How do we off-load this stress? Believe it or not, there are ways. The first way is to take care of YOURSELF. Make sure you have a healthy balance of family, entertainment and exercise. The stress will be there after your 30 minute cardio. The other way, is to work with your team. I find that sharing the stress, helps alleviate it. I know the buck always stops with one person, but when you have a team, and you are all in it together, it really does lift some of the stress. That’s why outsourcing is such a good thing. Gone are the days of everything falling on the one IT person in your practice.
How Stressed Out are IT People? Reposted from Healthcare IT News
Fifty five percent of healthcare IT professionals are frequently or constantly stressed, and 38 percent said the intensity of their stress is high or extremely high, according to the new HealthITJobs.com Stress Survey.
Among the 470 health IT professionals who completed the survey, managers are more likely to report higher levels of stress than participants with other job titles. Beyond that, the survey did not find any single job title particularly more stressful than others. Other factors – such as time in meetings, workload, control over deadlines and hours worked per week – have a greater impact on stress levels.
Health IT professionals who reported being frequently stressed are more likely than those who are only occasionally or rarely stressed hold management positions, have little control over deadlines, spend at least 11 hours a week in meetings, face unrealistic workloads, spend 51 or more hours on the job and either don’t exercise or only do so once a week.
Despite the fact that managers often dictate workload and expectations, only 15 percent of survey respondents said their managers were among the top three sources of stress. In fact, the top three adjectives used to describe managers were all positive: supportive, smart and trusts me.
For the few survey respondents who cited their managers as a source of stress, however, two-thirds ranked them as the number one cause.
More than one-third of respondents get six or fewer hours of sleep per night, and nearly half report exercising just once a week or not at all.
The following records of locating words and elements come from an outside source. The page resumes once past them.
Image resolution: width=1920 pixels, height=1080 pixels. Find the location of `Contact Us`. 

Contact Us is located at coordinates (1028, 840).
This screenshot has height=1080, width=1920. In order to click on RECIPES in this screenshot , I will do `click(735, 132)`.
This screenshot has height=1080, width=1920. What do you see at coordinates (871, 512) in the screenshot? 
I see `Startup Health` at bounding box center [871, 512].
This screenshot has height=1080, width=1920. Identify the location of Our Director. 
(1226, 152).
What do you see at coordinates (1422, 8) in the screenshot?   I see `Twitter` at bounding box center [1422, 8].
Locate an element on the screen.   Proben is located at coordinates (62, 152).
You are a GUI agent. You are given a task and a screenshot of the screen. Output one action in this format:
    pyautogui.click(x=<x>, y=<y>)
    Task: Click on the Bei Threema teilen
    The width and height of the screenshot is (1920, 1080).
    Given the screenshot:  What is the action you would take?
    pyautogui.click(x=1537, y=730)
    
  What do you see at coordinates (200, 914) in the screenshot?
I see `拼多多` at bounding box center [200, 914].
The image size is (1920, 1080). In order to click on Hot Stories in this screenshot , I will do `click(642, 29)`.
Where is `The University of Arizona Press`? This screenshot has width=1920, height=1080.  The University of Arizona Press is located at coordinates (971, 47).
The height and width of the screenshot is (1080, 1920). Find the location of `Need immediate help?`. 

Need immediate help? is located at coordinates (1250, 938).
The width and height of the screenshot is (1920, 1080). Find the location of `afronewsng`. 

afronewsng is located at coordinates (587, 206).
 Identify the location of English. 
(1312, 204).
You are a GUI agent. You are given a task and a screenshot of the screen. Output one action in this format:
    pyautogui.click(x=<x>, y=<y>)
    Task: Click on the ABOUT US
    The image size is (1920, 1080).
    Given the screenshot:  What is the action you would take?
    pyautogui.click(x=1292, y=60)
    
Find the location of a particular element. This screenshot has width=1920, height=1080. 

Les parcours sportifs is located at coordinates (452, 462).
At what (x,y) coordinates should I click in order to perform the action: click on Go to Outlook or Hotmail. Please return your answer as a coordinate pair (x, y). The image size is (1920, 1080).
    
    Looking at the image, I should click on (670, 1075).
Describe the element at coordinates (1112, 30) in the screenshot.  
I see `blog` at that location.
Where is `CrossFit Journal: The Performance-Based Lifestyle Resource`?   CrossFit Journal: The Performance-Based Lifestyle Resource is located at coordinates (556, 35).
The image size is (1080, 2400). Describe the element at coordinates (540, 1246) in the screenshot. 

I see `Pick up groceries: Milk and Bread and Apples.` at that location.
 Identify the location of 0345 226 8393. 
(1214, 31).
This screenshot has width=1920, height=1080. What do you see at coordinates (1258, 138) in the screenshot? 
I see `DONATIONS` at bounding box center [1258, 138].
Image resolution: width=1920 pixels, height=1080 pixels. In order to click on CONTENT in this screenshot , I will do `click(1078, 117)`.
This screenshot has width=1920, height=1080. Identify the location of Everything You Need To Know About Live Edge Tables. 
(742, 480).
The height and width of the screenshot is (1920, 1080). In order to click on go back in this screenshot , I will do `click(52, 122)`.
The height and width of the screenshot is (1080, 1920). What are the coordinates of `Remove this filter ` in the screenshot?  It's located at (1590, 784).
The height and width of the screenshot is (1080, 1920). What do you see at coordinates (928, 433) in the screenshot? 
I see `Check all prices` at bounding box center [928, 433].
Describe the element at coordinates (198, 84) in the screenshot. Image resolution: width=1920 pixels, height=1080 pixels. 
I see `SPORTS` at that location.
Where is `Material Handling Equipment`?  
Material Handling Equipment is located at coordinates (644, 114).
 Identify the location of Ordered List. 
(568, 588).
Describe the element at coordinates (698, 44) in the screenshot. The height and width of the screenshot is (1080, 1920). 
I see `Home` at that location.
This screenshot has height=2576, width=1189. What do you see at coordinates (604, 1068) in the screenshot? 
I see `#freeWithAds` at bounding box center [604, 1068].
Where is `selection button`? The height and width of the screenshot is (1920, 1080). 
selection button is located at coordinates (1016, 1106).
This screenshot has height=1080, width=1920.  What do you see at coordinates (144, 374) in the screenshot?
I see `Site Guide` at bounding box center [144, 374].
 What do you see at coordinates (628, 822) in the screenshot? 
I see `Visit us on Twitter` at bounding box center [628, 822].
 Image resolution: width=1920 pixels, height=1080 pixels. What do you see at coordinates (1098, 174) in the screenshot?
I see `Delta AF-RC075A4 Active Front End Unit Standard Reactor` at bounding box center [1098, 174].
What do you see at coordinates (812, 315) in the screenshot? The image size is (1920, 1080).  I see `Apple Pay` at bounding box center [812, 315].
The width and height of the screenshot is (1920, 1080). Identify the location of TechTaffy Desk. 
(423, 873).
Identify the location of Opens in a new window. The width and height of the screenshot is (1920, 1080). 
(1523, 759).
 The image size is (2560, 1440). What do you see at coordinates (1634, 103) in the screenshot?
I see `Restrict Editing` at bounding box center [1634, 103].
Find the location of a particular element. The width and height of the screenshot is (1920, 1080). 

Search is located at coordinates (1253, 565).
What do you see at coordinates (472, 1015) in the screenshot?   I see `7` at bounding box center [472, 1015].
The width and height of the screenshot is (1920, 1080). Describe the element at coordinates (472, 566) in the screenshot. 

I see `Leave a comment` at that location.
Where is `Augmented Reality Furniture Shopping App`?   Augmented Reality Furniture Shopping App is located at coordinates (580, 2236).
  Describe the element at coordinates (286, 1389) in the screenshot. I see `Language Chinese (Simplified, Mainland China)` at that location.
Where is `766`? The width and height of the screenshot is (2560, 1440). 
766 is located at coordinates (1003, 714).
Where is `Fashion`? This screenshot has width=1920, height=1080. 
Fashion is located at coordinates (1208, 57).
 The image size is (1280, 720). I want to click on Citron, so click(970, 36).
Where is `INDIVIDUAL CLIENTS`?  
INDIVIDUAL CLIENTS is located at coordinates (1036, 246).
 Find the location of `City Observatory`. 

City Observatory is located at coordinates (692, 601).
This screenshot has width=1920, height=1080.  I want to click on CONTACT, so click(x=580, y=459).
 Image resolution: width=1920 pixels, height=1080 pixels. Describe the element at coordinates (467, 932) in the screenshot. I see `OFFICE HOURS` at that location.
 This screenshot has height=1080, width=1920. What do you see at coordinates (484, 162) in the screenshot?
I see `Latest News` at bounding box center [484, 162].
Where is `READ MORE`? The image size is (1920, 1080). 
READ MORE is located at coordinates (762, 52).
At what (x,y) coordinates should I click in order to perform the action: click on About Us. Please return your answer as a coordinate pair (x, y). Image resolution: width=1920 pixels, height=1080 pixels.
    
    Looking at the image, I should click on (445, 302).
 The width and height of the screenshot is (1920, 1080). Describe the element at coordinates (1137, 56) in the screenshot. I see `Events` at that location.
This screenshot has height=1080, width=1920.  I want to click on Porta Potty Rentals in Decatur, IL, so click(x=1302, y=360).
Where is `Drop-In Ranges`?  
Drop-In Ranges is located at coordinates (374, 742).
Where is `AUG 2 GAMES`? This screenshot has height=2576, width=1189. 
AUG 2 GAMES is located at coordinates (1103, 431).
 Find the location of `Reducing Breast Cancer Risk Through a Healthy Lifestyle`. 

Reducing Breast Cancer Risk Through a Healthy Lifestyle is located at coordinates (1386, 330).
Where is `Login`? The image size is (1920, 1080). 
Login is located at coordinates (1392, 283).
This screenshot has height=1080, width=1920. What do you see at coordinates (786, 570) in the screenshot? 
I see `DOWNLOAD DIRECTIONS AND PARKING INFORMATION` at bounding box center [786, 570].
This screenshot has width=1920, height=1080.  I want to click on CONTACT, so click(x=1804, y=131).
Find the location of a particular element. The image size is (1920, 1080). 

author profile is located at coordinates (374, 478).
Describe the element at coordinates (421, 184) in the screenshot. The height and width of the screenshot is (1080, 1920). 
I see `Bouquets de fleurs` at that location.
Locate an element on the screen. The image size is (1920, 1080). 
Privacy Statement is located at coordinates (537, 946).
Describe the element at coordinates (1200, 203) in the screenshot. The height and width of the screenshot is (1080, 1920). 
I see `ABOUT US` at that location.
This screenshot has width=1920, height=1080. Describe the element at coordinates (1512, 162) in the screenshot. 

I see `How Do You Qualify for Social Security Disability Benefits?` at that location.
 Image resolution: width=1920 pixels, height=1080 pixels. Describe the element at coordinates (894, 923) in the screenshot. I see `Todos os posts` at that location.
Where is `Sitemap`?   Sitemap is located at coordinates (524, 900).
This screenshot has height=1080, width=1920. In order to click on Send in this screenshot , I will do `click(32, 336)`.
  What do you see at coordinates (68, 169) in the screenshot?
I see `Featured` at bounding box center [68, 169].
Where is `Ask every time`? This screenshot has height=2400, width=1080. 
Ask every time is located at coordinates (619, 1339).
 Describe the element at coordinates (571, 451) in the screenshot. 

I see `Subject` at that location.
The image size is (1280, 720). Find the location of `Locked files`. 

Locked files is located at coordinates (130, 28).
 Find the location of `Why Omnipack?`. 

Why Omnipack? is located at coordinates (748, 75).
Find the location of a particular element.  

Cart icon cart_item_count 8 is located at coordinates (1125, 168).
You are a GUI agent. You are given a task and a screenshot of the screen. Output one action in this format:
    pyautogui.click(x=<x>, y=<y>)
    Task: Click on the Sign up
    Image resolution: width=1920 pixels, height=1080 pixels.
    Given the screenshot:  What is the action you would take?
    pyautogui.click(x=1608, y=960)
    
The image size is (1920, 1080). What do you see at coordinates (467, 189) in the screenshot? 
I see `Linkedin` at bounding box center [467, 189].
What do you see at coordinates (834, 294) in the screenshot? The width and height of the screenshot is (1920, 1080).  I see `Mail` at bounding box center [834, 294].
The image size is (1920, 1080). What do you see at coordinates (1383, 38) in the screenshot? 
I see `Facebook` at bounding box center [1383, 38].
One-third rated their physical health as OK, and a quarter rated it as less than ideal or even poor.
Another reason health IT jobs are stressful: the high stakes of working in a hospital or care scenario.
“Health IT jobs are stressful, no doubt,” HealthITJobs.com explained. “Health IT professionals may not be directly responsible for saving lives, but their projects and tasks impact the ability of healthcare providers to care for patients.”